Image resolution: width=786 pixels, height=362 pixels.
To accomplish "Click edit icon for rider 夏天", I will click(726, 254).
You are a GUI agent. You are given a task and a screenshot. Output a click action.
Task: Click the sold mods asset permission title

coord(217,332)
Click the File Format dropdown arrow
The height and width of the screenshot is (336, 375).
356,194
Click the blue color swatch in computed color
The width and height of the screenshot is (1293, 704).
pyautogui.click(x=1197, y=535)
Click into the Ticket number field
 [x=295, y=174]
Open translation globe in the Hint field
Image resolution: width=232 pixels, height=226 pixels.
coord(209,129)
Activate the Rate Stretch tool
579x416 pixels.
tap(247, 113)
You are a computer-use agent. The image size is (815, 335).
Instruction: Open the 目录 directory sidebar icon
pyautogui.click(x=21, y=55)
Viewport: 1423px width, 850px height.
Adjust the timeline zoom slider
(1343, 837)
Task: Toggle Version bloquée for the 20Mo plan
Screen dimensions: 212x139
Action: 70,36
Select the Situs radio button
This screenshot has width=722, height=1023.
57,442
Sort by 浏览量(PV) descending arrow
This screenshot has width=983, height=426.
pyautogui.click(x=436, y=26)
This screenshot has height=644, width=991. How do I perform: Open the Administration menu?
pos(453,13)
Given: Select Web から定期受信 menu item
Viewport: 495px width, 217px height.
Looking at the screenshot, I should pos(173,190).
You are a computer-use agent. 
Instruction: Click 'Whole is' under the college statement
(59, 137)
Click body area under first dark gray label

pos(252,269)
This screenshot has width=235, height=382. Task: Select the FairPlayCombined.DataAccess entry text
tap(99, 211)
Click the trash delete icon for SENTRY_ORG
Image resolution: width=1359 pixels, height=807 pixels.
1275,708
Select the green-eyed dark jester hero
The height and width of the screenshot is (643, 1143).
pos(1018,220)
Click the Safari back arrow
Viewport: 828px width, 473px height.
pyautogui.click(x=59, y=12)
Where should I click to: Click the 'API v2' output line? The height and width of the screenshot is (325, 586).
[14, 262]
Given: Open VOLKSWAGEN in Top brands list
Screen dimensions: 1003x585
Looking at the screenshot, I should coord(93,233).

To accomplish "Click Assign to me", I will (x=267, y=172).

┄┄┄┄┄┄┄┄┄┄┄┄┄┄┄┄┄┄┄┄

WORK REQUEST:
Go line by line through the data and copy any that contain "accomplish".

SOLUTION TO THIS TASK:
To accomplish "Click edit icon for rider 夏天", I will click(726, 254).
To accomplish "Click Assign to me", I will (x=267, y=172).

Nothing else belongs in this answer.